Analgesics: Opioids Flashcards
1
Q
what are endogenous opioids ?
A
neurotransmitters in specialised CNS tracts
sometimes in periphery e.g. GI tract but not as common
2
Q
where are the cell bodies of endogenous opioids and where do they synapse?
A
RVM, PAG, and synapse in spinal cord laminae I-II
RVM - rostral ventromedial medulla
3
Q
where do the axons on endogenous opiod systems project/signal to ?
A
- to or within the PAG
- LC/Raphe
- spinal cord
4
Q
PAG in top down control
A
drives activation of LC and Raphe neurons, leads to disinhibition of internuerons for pain modulation in the descending pathway
disinhibition = inhibition of inhibitory interneurons
5
Q
what do opioids do to neurons in the PAG ?
A
reduce inhibition of PAG (excite/disinhibition) neurons, which activate inhibitory internurons in SC, reducing pain signal
6
Q
where do we mostly see the action of endogenous opioids ?
A
areas relating to processing or modulation of pain/nociception
higher centres rather than nociceptors themselves
7
Q
what is the opioid ascending pathway ?
A
A and C nociceptive fibres sending information into spinal cord at lamine I and II that projects to PAG and into the cortex (somatosensory/cingulate)
8
Q
descending opioid pathway
A
from PAG and recruits cells from Locus Coeruleus (NE) and Raphe Nuclei (5HT), synapses again in the spinal cord to dampen pain signal from second order neurons
9
Q
where is the site of endogenous opioid induced analgesia ?
A
PAG and spinal cord
10
Q
what are endogenous opioids in terms of composition ?
A
- peptide proteins
- high AA homology (similar structures)
suggests they have similar effects at similar receptors
11
Q
what are 3 endogenous opioids ?
A
- endorphins
- enkephalins
- dynorphins
12
Q
when are endogenous opioids release ?
A
- in response to pain
- during sport (‘runners high’)
accupuncture too - no clinical evidence
13
Q
what are the 3 receptors that recognise opioid peptides ?
A
- Mu opioid receptor (MOPr)
- Delta opioid receptor (DOPr)
- Kappa opioid receptor (KOPr)
14
Q
what is special about NOPr ?
other related (opioid like) receptors (NOPr)
A
shows a high AA sequence homology but doesn’t recognise opioid peptides but recognises similar peptide nociceptin
15
Q
Mu opioid receptor (MOPr) (5 points)
A
- 3 subtypes (MOPr1-3)
- opens K+ channels (hyperpolarisation in inhibitory interneuron)

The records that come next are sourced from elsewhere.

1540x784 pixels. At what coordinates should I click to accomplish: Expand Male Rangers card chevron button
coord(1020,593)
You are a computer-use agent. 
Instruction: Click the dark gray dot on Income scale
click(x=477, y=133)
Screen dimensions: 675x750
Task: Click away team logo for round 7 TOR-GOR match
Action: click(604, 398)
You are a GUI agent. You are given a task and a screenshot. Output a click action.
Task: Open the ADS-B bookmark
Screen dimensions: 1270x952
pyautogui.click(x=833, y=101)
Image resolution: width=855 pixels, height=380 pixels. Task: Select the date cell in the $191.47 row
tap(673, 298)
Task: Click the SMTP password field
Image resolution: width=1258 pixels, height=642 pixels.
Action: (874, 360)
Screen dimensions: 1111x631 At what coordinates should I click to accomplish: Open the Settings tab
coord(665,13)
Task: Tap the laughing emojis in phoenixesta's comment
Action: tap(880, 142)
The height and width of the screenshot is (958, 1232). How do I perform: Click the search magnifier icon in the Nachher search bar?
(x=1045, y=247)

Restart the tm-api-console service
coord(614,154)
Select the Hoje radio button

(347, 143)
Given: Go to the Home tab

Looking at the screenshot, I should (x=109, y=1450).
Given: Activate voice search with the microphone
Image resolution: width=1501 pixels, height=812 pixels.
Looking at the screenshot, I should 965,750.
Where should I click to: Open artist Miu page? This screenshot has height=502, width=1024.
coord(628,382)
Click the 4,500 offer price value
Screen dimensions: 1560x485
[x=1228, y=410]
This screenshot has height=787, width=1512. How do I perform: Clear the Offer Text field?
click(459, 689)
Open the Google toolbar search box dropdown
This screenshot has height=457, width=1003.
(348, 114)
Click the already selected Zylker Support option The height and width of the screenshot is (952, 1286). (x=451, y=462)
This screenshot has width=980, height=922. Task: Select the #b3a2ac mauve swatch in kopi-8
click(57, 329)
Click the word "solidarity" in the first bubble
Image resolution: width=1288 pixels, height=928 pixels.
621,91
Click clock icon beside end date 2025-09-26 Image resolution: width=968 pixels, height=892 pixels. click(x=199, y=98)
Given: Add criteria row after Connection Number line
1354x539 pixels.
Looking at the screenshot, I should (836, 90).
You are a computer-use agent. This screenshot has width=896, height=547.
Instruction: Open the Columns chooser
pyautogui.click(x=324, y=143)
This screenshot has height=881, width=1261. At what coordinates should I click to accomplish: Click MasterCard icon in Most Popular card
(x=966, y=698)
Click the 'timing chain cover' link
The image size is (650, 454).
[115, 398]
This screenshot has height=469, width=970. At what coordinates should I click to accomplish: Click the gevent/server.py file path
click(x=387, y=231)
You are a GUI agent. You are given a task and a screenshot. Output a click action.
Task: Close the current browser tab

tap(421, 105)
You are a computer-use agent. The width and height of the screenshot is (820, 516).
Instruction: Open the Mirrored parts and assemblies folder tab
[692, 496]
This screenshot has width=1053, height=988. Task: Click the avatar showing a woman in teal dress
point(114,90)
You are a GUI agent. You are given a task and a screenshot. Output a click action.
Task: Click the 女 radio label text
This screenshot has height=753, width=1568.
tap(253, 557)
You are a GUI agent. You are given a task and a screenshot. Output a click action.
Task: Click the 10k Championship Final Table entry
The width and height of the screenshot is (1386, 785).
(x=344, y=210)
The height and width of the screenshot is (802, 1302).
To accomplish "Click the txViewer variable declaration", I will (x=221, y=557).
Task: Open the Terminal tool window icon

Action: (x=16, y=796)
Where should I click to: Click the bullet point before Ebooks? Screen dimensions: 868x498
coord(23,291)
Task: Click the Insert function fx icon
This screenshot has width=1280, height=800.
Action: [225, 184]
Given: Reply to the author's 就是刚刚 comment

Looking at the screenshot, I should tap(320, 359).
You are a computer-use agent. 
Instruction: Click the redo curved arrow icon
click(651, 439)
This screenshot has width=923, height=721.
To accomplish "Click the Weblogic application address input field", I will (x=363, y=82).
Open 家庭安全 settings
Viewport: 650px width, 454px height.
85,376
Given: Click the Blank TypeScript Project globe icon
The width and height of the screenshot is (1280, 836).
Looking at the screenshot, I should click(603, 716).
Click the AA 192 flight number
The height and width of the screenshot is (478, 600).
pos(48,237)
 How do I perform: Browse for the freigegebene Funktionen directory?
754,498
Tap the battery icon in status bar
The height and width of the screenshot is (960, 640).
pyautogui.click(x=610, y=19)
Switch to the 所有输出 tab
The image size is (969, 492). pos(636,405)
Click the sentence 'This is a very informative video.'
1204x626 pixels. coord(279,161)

- GIRK2 (G-protein activated inwardly rectifying K+ channel subunit)
- hyperpolarisation reduces neuronal activity, inhibiting the release of neurotransmitters due to Ca2+ actions beind reduced e.g. ACh, Glu, SP
- targets inhibitory neurons controlling PAG output (disinhibition - inhibits inhibitory interneurons that prevent PAG output from reducing pain signalling (they can now signal))
16
Q
what opioid receptor do we see most (not all) analgesic effects through ?
A
MOPr
17
Q
what are some side effects of MOPr acivation ?
A
- respiratory depression (peripheral)
- constipation (peripheral)
- euphoria
- sedation
- dependence
18
Q
what do we know about the delta opioid receptor ?
5 points
A
- DOPr 1-2 (2 subunits)
- 7 TMDs (GPCRs)
- acts similar to MOPr
- produces analgesia
- can be ‘proconvulsant’
19
Q
how is DOPr a ‘proconvulsant’ ?
A
reduced inhibition can lead to a generalised increase in excitation
disinhibiting neurons can lead to convulsive state due to overactivity of neuronal circuits
20
Q
what do we know about the Kappa opioid receptor ?
5 points
A
- KOPr1-3 (3 subunits)
- acts by reducing Ca2+ channel activity in presynaptic membrane
- less depolarisation; less neurotransmitter release
- analgesia at spinal level
- potential activation in the brain
21
Q
what suggests Kappa opioid receptors are linked to having phenotypes activated in the brain ?
A
sedative effects, hallucination and dysphoria
22
Q
what is the main mechanism of all opioid receptors ?
6 points
A
- GPCRs
- opioid binds, G protein negatively linked to adenylate cyclase
- AC decrease reduces Ca2+ entry (due to dephosphorylation of presynaptic Ca2+ channels)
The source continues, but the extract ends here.